É certo que os protagonistas da cena musical capixaba na época apostavam em um certa auto-suficiência do mercado local. Bem, outros fatores contribuíram para que esta fosse uma opção irreversivelmente frustrada. Sem dúvida, qualquer leitura deste tipo corre o risco de parecer tirânica, mas me atreverei, com base na minha humilde interpretação, a enumerar dois destes principais fatores.

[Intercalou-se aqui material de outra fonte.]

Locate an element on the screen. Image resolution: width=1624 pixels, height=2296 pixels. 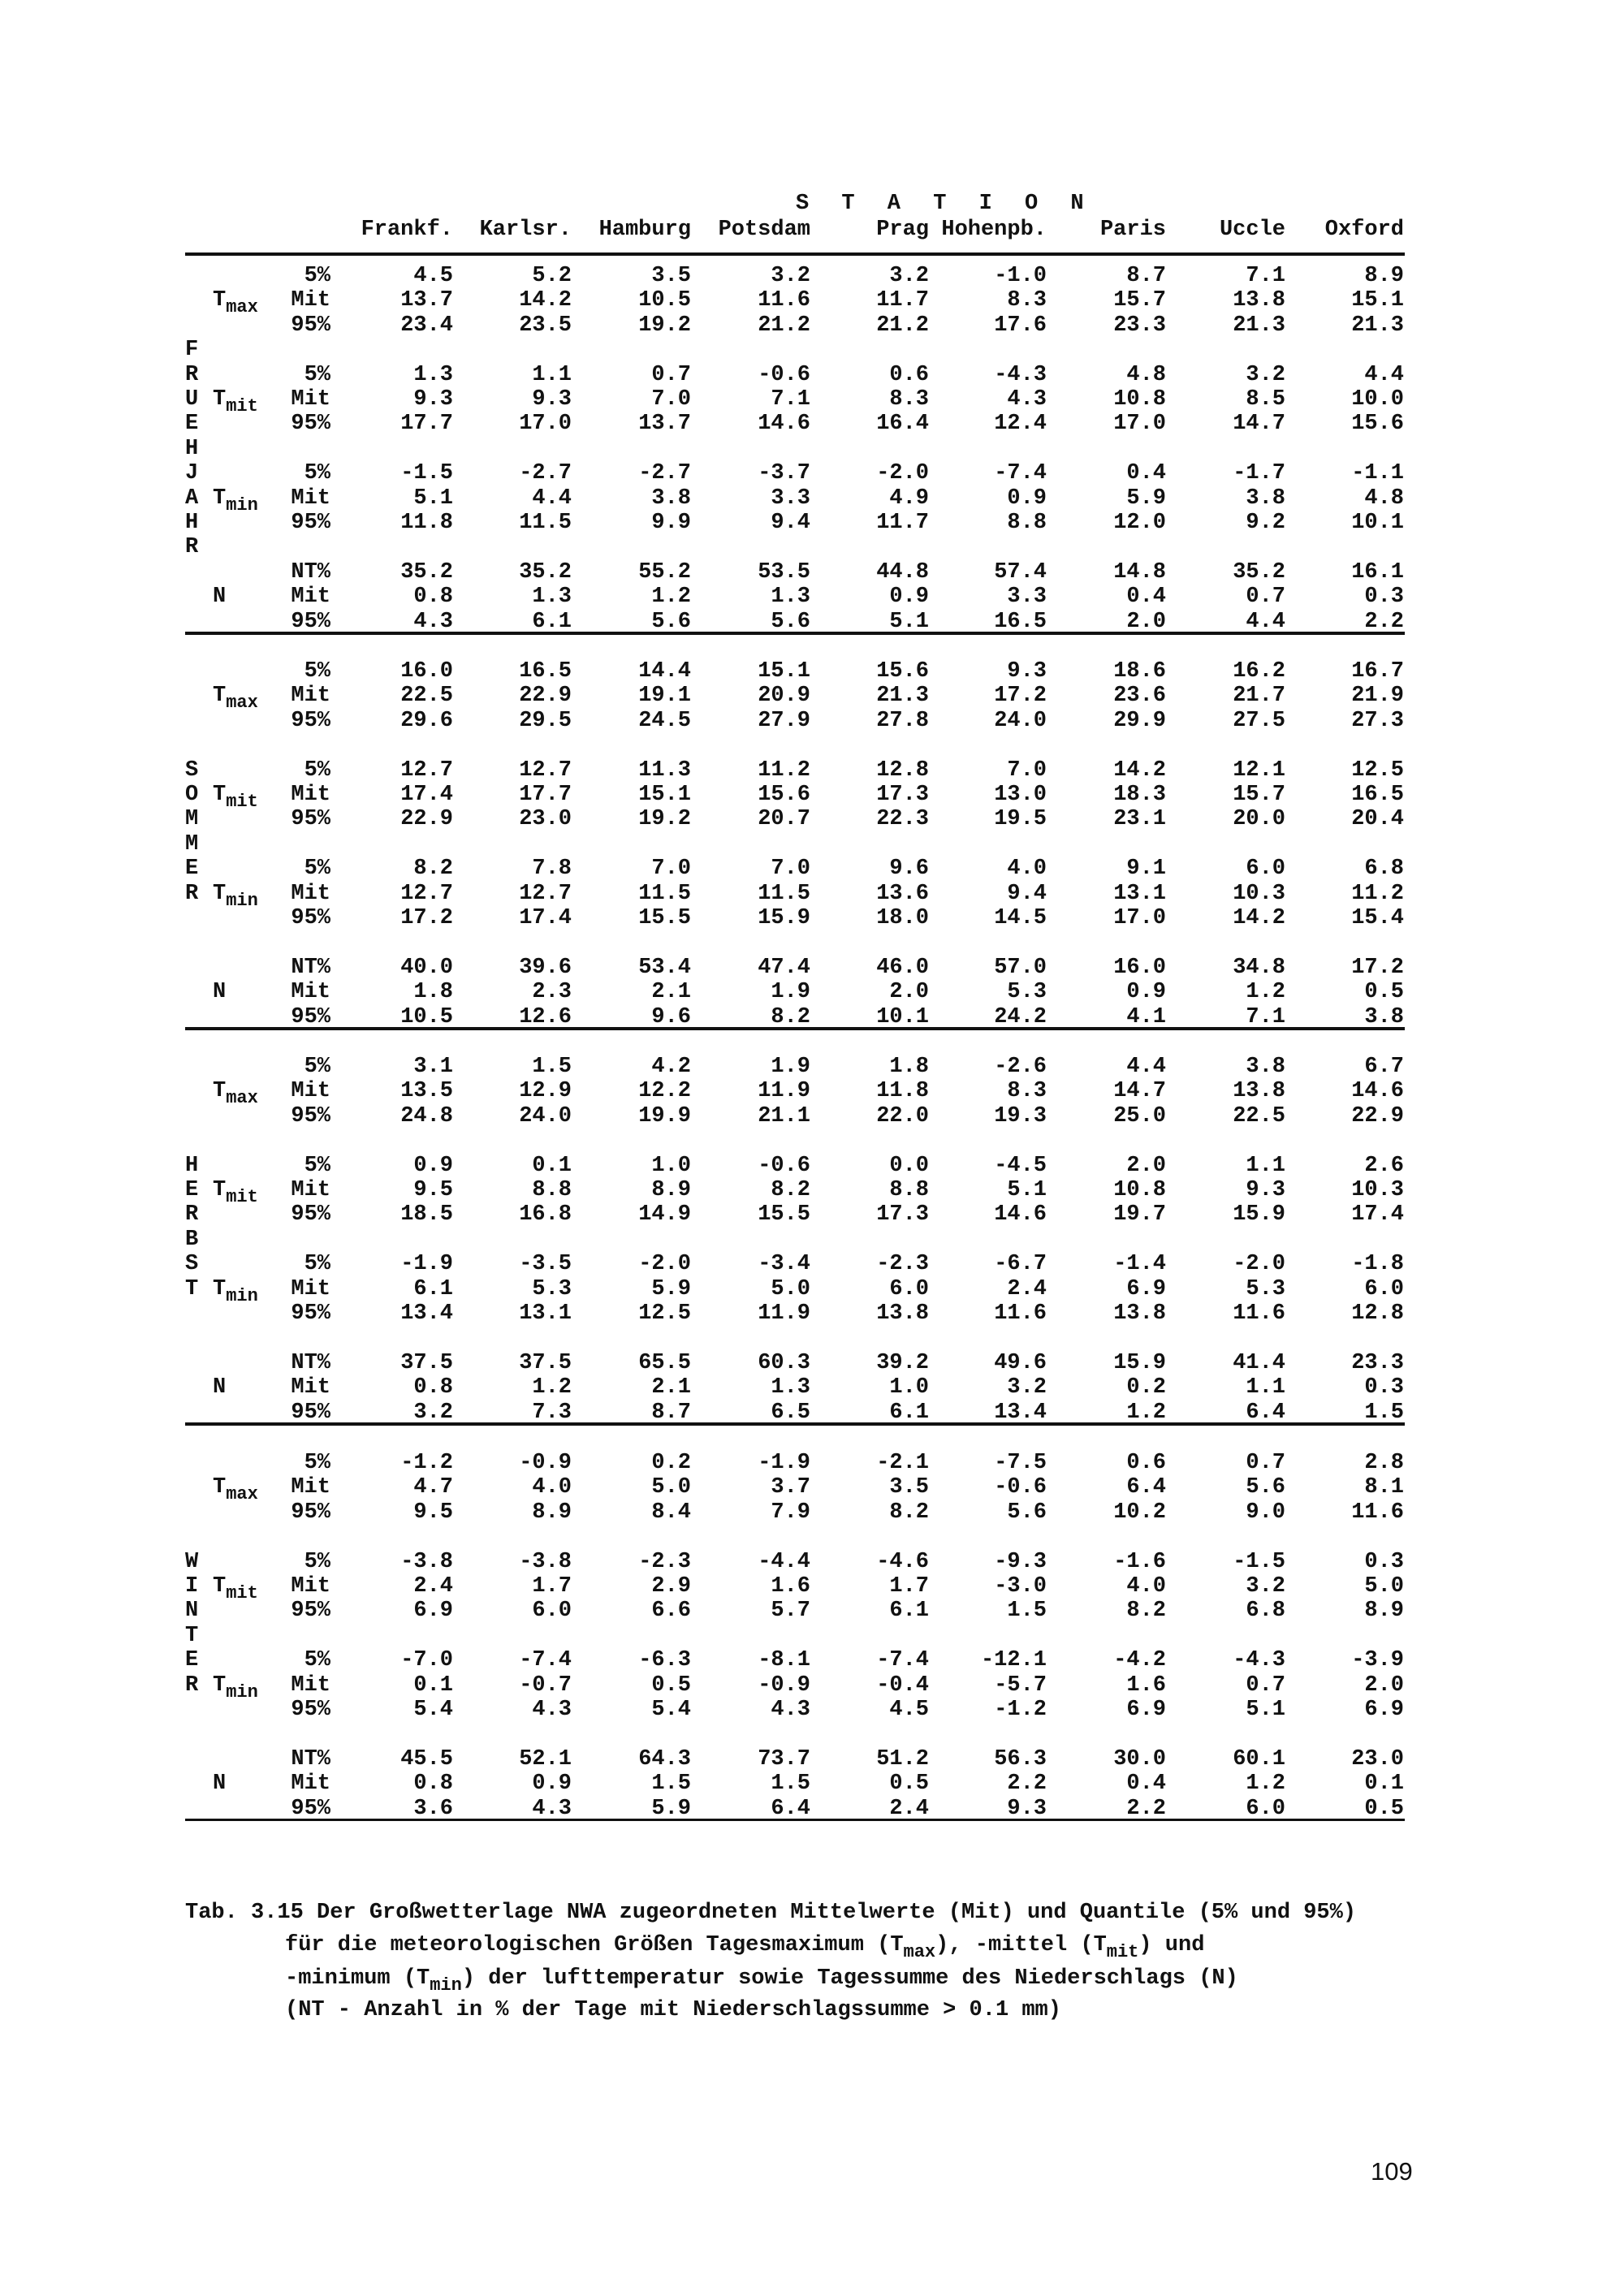
table-cell: 15.5 is located at coordinates (784, 1215).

Um bom exemplo de auto-suficiência de mercado musical no Brasil é a região sul. Ainda que muitos artistas migrem para o eixo Rio-São Paulo com o objetivo de conquistar um sucesso mais amplo no território nacional, quem já foi a cidades como Curitiba e Porto Alegre tem noção da força de sua cena local. As diferenças entre o Sul e o resto do país são discussão batida, não pretendo me alongar nestas disparidades sociais e econômicas de nosso Brasil. Gostaria de chamar a atenção do leitor, especificamente, para a questão da infra-estrutura. A capital do nosso Estado, neste quesito, deixa evidente a precariedade do todo. Em Vitória, são cada dia mais escassos os locais para realização de eventos. Os estúdios de gravação com certo nível profissional são economicamente inacessíveis a grande parte da população e os incentivos são raros e mal-estruturados. Um exemplo é a Lei Rubem Braga de incentivo à produção artística no Estado. O poder público não consegue sequer padronizar os quesitos para julgar os projetos contemplados, quanto mais fiscalizar a execução e o destino da verba pública empregada nestas obras.
Do outro lado da cadeia produtiva está o público consumidor capixaba. No geral, este público é carente de informação e, muitas vezes, a questão da qualidade musical é relevada a segundo plano. Eventos como carnavais fora de época, shows com os mesmos artistas e com as mesmas canções executadas exaustivamente pela mídia massificante gozam de amplo prestígio de público. Não pretendo aqui julgar qualquer gênero ou, de maneira preconceituosa, desmerecer a diversão desta moçada. Mas o fato é que, na maior parte das vezes o público leva outras coisas em consideração na hora de escolher seu programa de fim de semana. O capixaba quer saber “onde está o rock?”, onde tem mais cerveja, pegação e menos “gente feia”...porque “gente feia ninguém merece”, não é?
Enquanto isso, nós assistimos uma verdadeira debandada de artistas capixabas para os grandes centros produtores das tendências culturais do Brasil. Agente torce para que o Dead Fish venha a Vitória no fim do ano e esquece que, por mais de dez anos, os caras tocaram em lugares apertados e precários, a dez reais a entrada, bem perto de nossas residências. Pessoalmente espero que algo um dia mude realmente. De quem isso depende? Podemos começar por nós mesmos. Vá ao shows. Conheça as bandas. Se gostar e quiser, compre os discos. A produção é rica e ininterrupta. Em outras palavras: Saia de casa, tem muita coisa acontecendo perto de você.